Oxygen Therapy: Hospital and Home Principles

Oxygen is the most commonly used drug in hospitalised respiratory patients, and like any drug it has both indications and contraindications, correct and incorrect dosing, and potential for harm if used without understanding the underlying physiology. A clear understanding of oxygen therapy principles is therefore essential — this is competency IM28.19. The fundamental error in clinical practice is treating oxygen as universally beneficial and harmless. In patients without CO₂ retention — asthmatics, pneumonia, pulmonary embolism — high-flow oxygen is appropriate and life-saving when hypoxaemia is severe. In patients with COPD and chronic CO₂ retention, however, the same high-flow oxygen can suppress the residual hypoxic ventilatory drive, worsen alveolar hypoventilation, raise PaCO₂ further, and cause CO₂ narcosis. The Venturi mask was designed specifically to solve this problem — delivering a precise, fixed FiO₂ regardless of how hard or how slowly the patient is breathing.

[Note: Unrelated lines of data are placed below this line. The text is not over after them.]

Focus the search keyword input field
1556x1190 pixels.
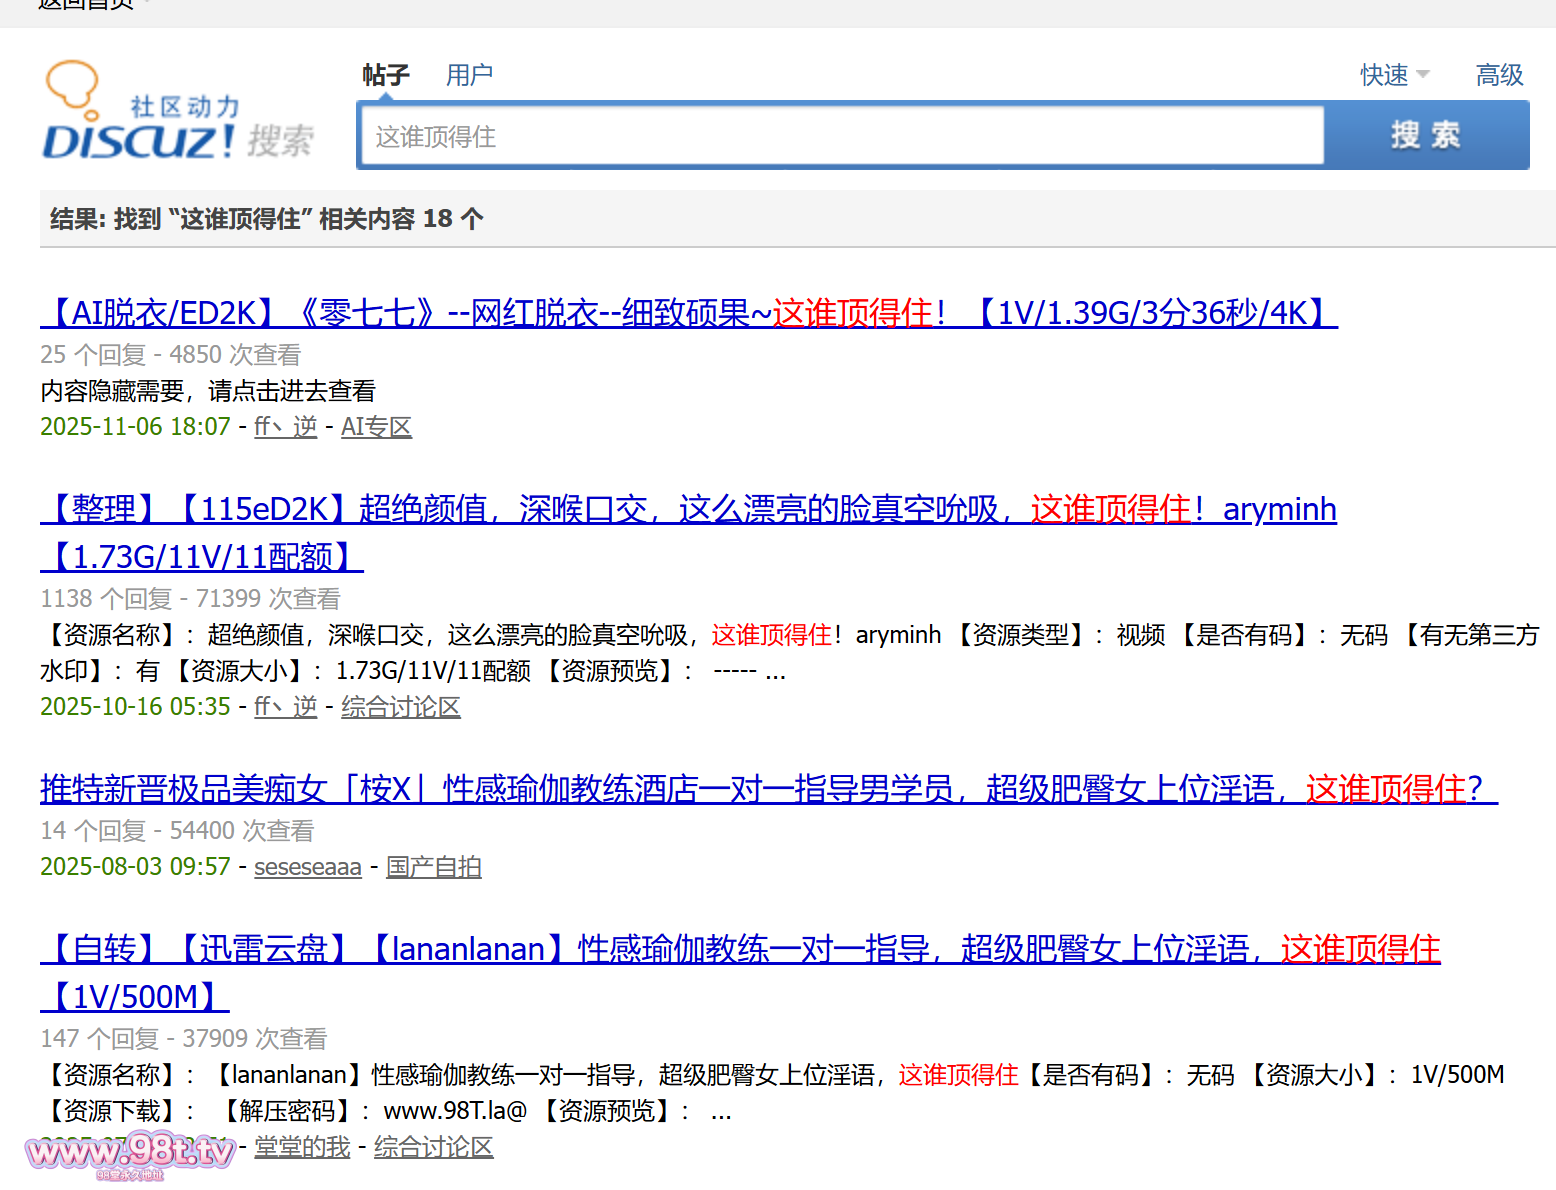coord(840,136)
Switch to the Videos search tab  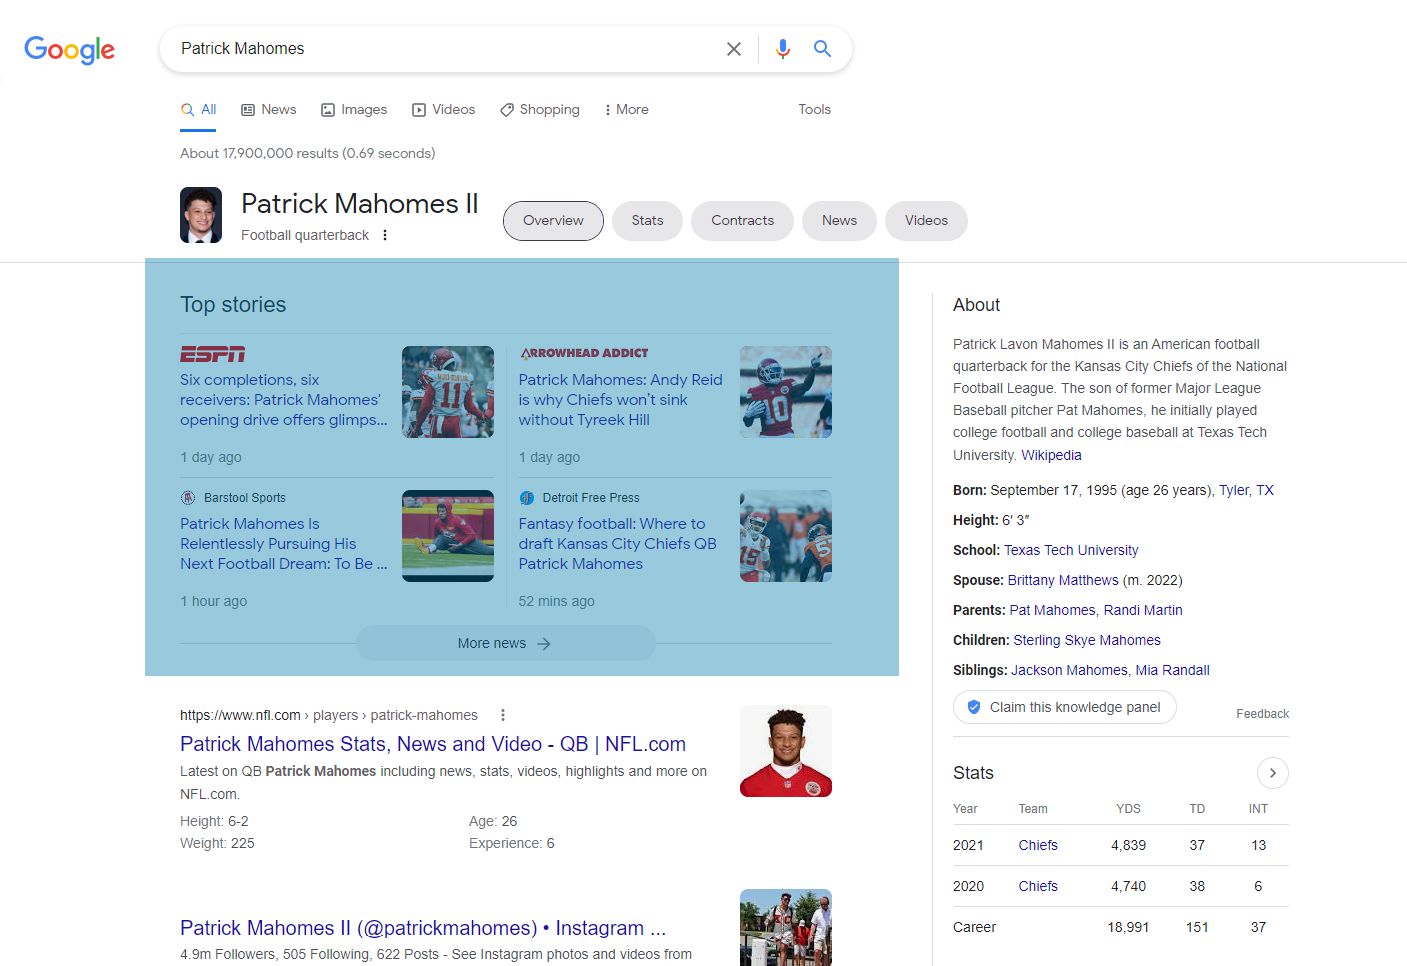(x=444, y=109)
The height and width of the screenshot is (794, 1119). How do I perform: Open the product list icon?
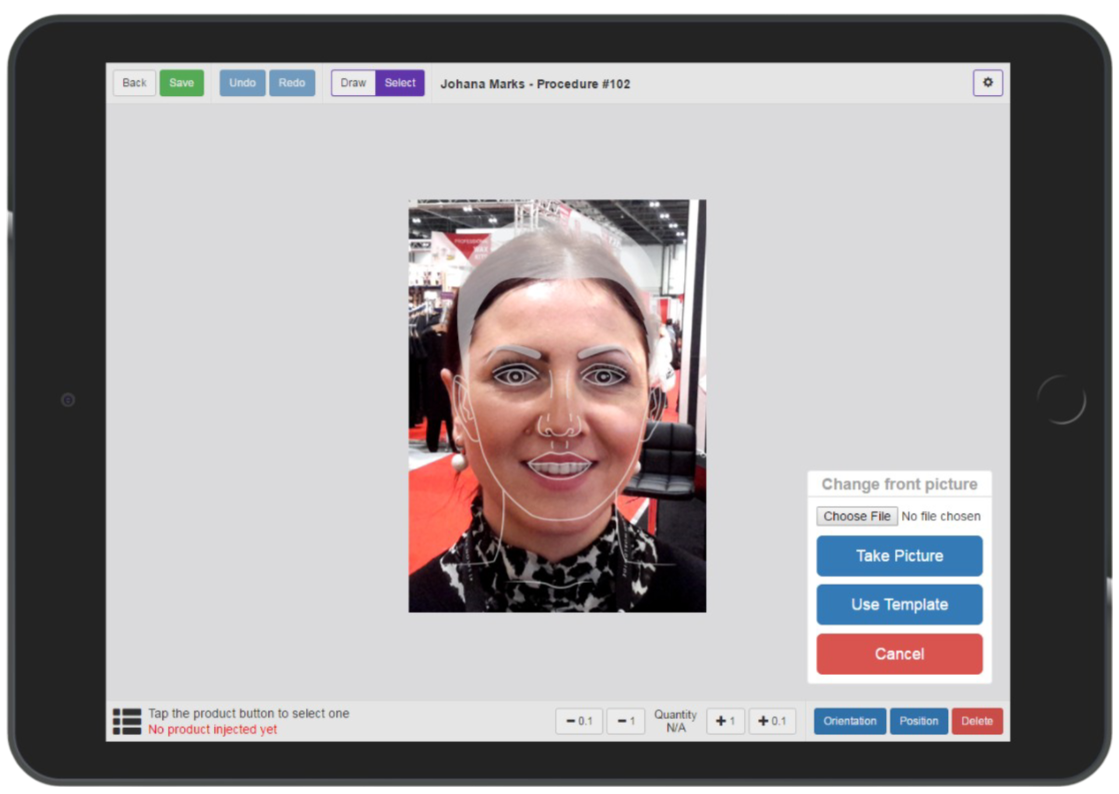pos(127,721)
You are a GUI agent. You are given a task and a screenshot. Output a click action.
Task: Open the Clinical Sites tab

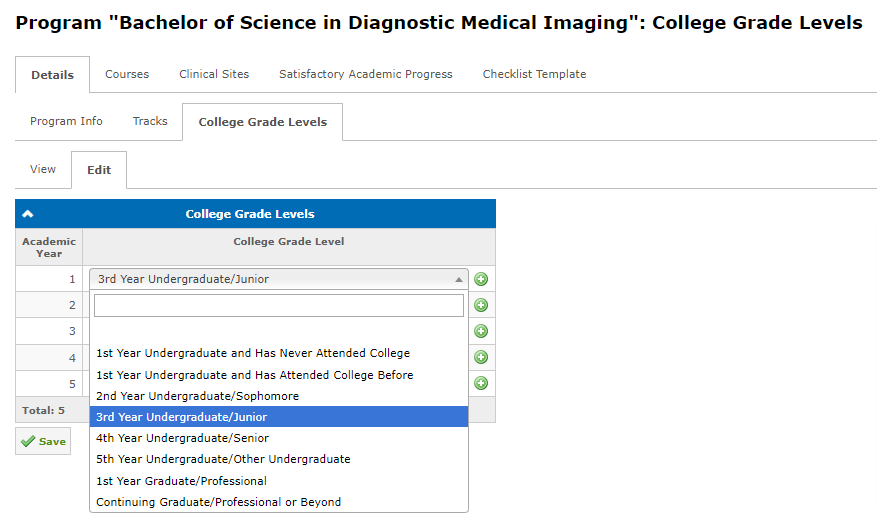tap(214, 74)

Mastery of oxygen therapy requires knowing the target SpO₂, the delivery device, and the physiological mechanism behind each choice.

Indications for supplemental oxygen:
- Acute hypoxaemia: SpO₂ <94% in most patients; SpO₂ <88% in known CO₂ retainers
- Post-operative patients, acute MI (if hypoxaemic), septic shock, carbon monoxide poisoning (high-flow 100% O₂ regardless of SpO₂)
- Target SpO₂ 94–98% in most patients; 88–92% in COPD with known or suspected chronic CO₂ retention

Oxygen delivery devices in hospital:

Device	FiO₂ Range	Notes
Nasal cannula (1–6 L/min)	24–44%	Imprecise; patient-breath-dependent; comfortable for low flow
Simple face mask (5–10 L/min)	35–55%	Imprecise; risk of CO₂ rebreathing below 5 L/min
Venturi mask	24%, 28%, 35%, 40%, 60% (colour-coded valves)	Precise FiO₂ regardless of patient's flow or effort — device of choice for COPD exacerbation with CO₂ retention; venturi principle entrains room air in a fixed ratio
Non-rebreather mask (15 L/min)	60–90%	For severe acute hypoxaemia (not CO₂ retainers); used in anaphylaxis, trauma, severe pneumonia
High-flow nasal cannula (HFNC)	Up to 100%	Heated humidified; high flow reduces anatomical dead-space; useful in type-1 respiratory failure; limited evidence in acute COPD

Pathophysiology of oxygen toxicity in COPD:
As covered in the Foundations module, chronic CO₂ retainers with compensated respiratory acidosis (elevated HCO₃⁻) rely on the peripheral hypoxic drive (carotid body stimulation by low PaO₂) as their dominant ventilatory stimulus. Raising PaO₂ rapidly with uncontrolled oxygen abolishes this drive, reduces ventilatory effort, and causes progressive CO₂ retention — CO₂ narcosis (drowsiness, confusion, asterixis, coma) and respiratory arrest. The Venturi mask, delivering a precise fixed FiO₂, allows controlled oxygenation targeting SpO₂ 88–92% without over-oxygenating.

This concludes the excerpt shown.